Before asking the model, you can run a local preflight check:

commitr doctor

doctor catches deterministic issues such as:

  • no staged changes
  • missing model/provider configuration
  • binary diffs where content is invisible to the model
  • very large diffs that may lose details
  • lockfile-only commits that may be missing the dependency change

Issue context (--issue)

commitr knows that why matters more than what. Point it at an issue and the model sees the issue's title, body, labels, and state when drafting:

commitr --issue 42                     # explicit
commitr                                 # auto-detected from branch `feat/42-foo`
commitr --no-issue                      # skip auto-detect

Auto-detect matches common patterns: feat/123-name, fix-issue-42-crash, gh-777, issue/9000. Uses gh under the hood, so you need it installed and authenticated — but it fails silently if not available (your commit isn't blocked).

Diff cache

Identical diffs produce identical messages. Cache hits return instantly with no API call — useful for regen, doctor, and frequent staging churn:

commitr cache                          # show entries + disk usage
commitr cache --clear                  # wipe everything
commitr --no-cache                     # one-off bypass

Cache lives at ~/.cache/commitr/ (or $XDG_CACHE_HOME/commitr/). LRU-by-mtime, 7-day TTL, 200-entry cap. Invalidated by changes in model, diff, or repo style.
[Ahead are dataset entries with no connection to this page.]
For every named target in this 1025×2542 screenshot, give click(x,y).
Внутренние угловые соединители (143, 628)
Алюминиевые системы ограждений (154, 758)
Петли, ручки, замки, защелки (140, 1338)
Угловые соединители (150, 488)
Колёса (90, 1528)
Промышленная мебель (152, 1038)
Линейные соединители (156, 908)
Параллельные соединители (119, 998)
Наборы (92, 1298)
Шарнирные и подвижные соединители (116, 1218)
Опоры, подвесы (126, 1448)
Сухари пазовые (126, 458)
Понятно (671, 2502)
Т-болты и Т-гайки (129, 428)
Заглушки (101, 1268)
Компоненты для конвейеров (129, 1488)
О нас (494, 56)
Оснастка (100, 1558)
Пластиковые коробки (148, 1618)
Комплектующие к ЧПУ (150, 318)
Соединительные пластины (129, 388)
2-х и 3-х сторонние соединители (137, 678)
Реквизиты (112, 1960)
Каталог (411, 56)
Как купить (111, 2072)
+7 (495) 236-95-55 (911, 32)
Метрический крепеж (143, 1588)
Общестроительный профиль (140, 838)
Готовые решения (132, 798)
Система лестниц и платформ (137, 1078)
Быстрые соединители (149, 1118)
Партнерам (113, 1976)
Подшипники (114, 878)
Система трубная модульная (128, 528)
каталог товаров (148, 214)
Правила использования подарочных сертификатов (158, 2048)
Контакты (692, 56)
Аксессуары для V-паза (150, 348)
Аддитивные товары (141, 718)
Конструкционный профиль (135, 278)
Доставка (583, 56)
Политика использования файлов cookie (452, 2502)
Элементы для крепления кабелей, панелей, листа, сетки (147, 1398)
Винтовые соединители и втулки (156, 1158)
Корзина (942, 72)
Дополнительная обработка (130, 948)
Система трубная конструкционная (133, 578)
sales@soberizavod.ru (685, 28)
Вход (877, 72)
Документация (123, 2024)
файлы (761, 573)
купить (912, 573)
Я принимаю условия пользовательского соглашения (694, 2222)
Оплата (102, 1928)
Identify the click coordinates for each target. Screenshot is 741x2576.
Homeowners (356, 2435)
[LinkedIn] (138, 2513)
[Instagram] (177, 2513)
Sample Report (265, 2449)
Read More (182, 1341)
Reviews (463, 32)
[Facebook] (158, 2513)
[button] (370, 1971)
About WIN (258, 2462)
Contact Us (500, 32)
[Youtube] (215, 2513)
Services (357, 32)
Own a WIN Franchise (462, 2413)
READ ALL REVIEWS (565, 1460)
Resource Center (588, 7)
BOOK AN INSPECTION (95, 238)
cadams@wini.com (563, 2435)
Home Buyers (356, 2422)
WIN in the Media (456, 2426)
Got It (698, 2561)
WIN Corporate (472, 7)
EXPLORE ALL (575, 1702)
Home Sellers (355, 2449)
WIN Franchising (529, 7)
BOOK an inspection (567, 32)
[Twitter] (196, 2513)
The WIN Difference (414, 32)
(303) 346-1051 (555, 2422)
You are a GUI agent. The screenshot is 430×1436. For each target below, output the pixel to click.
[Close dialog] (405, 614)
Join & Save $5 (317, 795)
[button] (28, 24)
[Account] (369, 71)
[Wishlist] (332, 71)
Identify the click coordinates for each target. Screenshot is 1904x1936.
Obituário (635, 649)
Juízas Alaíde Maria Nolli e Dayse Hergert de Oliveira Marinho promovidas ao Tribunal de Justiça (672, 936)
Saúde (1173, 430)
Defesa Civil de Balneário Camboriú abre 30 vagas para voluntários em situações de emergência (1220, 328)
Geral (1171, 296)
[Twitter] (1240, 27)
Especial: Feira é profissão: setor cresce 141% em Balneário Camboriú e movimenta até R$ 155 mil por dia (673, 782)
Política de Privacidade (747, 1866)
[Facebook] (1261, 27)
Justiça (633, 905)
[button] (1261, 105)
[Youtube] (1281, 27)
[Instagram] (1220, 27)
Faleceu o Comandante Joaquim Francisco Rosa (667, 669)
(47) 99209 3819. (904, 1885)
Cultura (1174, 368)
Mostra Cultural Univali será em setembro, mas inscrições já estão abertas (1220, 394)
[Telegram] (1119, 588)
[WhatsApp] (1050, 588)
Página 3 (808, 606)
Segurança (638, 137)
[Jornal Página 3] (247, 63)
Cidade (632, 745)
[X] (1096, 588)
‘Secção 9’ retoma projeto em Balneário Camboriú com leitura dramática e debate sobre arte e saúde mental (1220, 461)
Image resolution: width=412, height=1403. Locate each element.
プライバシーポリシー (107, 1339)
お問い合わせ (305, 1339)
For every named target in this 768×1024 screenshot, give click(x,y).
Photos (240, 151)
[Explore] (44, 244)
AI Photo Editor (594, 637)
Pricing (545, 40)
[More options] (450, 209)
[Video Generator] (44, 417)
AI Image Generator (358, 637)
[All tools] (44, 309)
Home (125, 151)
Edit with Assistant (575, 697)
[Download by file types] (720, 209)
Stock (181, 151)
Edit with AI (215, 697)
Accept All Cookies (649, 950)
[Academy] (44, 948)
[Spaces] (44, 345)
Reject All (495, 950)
PR description mode (commitr pr)

Same style-learning pipeline, but for pull requests — learns from your repo's recent merged PR titles and your branch's commits + diff:

commitr pr                             # print proposal
commitr pr --create                    # generate + `gh pr create` in one go
commitr pr --base origin/develop       # different base

Hunk-level splitting (--split --hunks)

The roadmap headliner. commitr --split already groups files into independent commits. With --hunks it goes one level deeper — splitting within a file:

git add big-refactor.py                 # staged 3 unrelated hunks in one file
commitr --split --hunks
# → group 1: hunks #0 + #2 (the feature)
# → group 2: hunk #1 (the unrelated bugfix)
# Each group is staged via `git apply --cached` and committed separately.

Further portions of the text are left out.